On my first trip, I headed to sea with far too few books. I didn't think this when I left; the weight of the books was a ridiculous addition to an already cumbersome collection of junk. But you never realize how quickly you can read books when you take away other forms of distraction. Suddenly held tight on a boat where only one other person really speaks english well enough to hold a conversation and you suddenly plow through books like a maniac. Not all because you necessarily love them, but simply by the fact of them being there. Anyway, this trip I swore I wouldn't spend three days straight playing Snood on my cell phone and grabbed books like crazy.

"Like crazy" may be a more appropriate description than I would like to admit. I had all these plans of going book hunting and buying tons of great books and reading them and being all excited, but somehow with all the days spent in the office and then running around doing all my other tasks in that short valuable time that we spend on land, I didn't go out book shopping. Thankfully, as I unloaded the books I had read, I picked through the assorted books left behind at the house and the gear shed and came away with a motley crew of things which I had thought perhaps in the past of reading, but knew there was no way on earth I would ever read most of them in any other situation. So here I find myself in the middle of the ocean with Battlefield Earth by L. Ron Hubbard, The Good Earth by Pearl Buck, Tropic of Cancer by Henry Miller, Jewell by Brett Lott, The Winter of Our Discontent by John Steinbeck, and the fountainhead by ayn rand (I also have Morning in the Burned House by Margaret Atwood and A Lover's Discourse by Roland Barthes, but since these made the previous trip with me and have both been read and picked apart many times, they seem to require separate mention). For some unknown reason, I decided to pick up the fountainhead. It had to happen sometime.
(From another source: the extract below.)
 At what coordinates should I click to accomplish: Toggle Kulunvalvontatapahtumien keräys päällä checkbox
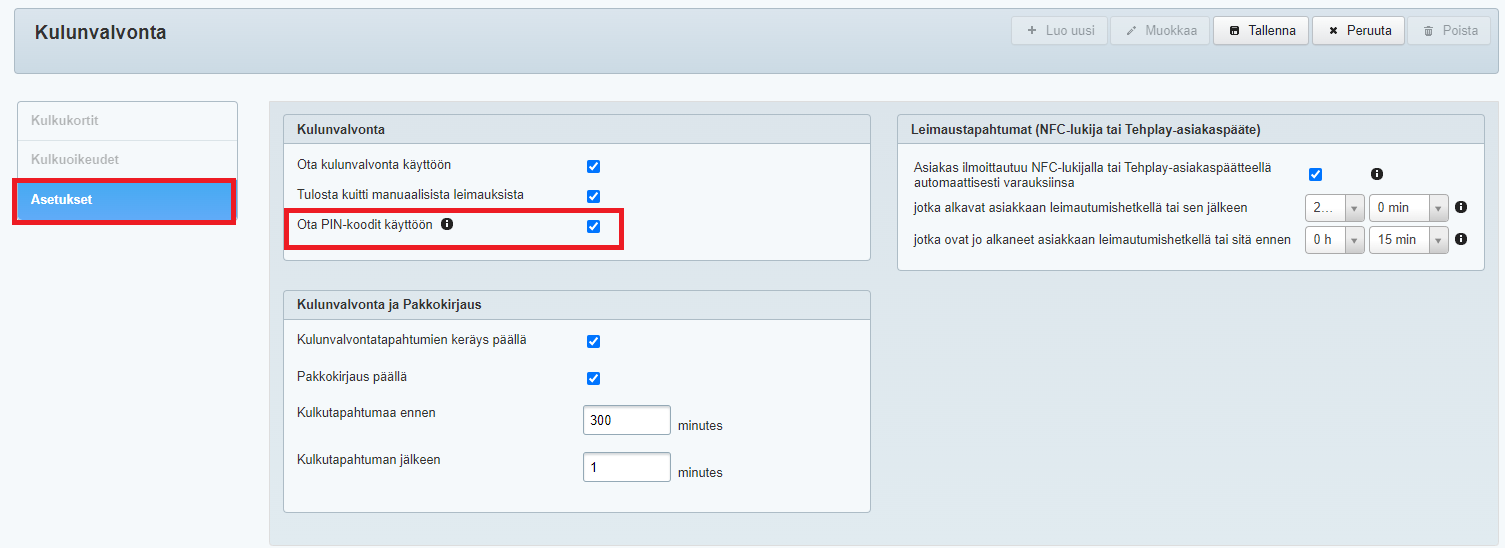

Why do I persist in refusing to capitalize the title of the book or its authors name? Because I have begun reading the book. THIS is the heralded beacon of reason and objectivity that annoying goth kids in high school and pretentious college antagonists have gushed so enthusiastically about? Granted, I'm not finished with the book, but I wouldn't have trudged past the first chapter if I wasn't stuck on a boat and wasn't rationing my few precious downloaded episodes of America's Next Top Model like they were manna from heaven. But I am on a boat, so I'm going to finish the damn thing.
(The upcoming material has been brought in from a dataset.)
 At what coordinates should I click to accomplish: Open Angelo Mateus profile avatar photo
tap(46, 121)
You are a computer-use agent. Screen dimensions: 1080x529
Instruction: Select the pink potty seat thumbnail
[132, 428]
It isn't exactly a painful read. It might be reasonably enjoyable if it didn't have all that reverent hoojab about how great and life changing it is. It is written as poorly as Ishmael (speaking of reverently adored, eye-opening, badly written books), but at least Ishmael did have some eye opening insight to offer which wasn't found laid out as directly or as challengingly in other books, even if it was clunkily chinked into a silly story. the fountainhead doesn't have all that much which is eye opening and unavailable elsewhere. It is basically just elaborate rape fantasy spruced up as Frank Lloyd Wright fan fiction. If she manages to cram in the description of a shirt clinging to the shoulder blades of another man, I'll throw up. The book starts with a naked dude looking at nature and thinking about how he would control it and overpower it, how it was waiting for him to take control and improve upon it. Force himself upon it, if you will, but as it has been waiting for someone to do, for someone to bring it to that climax that only this ultimate man could deliver. Throw in some other characters, some time, a perfect beautiful stone-cold bitch, a nice trajectory to the bring them together... whatever.
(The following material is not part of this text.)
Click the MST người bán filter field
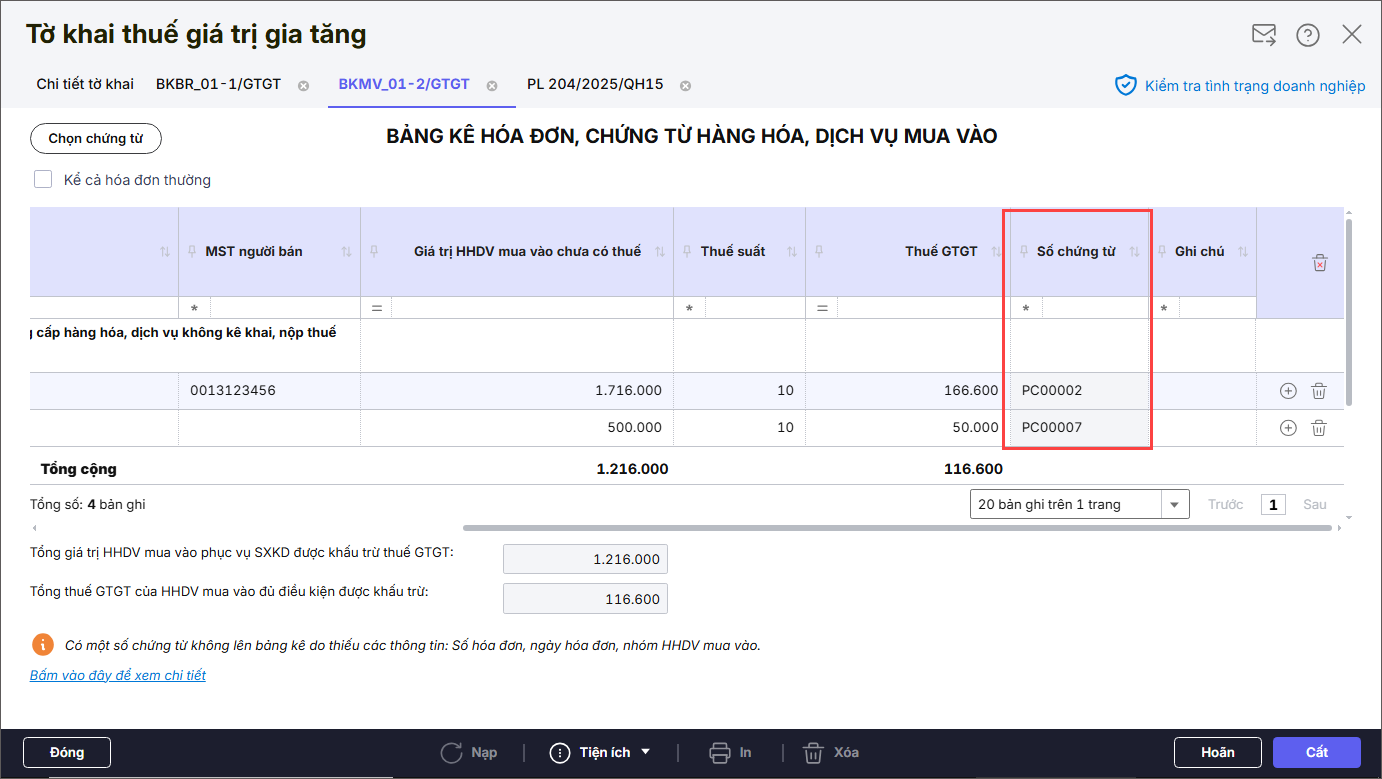 click(284, 309)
The book is fine as what it is. The story is reasonably engaging, the characters sometimes border on likeable and you even find yourself wanting to see Mr. Roark's buildings get built. But unless there is something really waiting for the last half of the book to bring it all together and make this profound commentary that people have told me this book makes, this is just one more book that I really couldn't recommend anyone devoting the time to unless they find themselves stuck in the middle of the Pacific with only a few books at hand.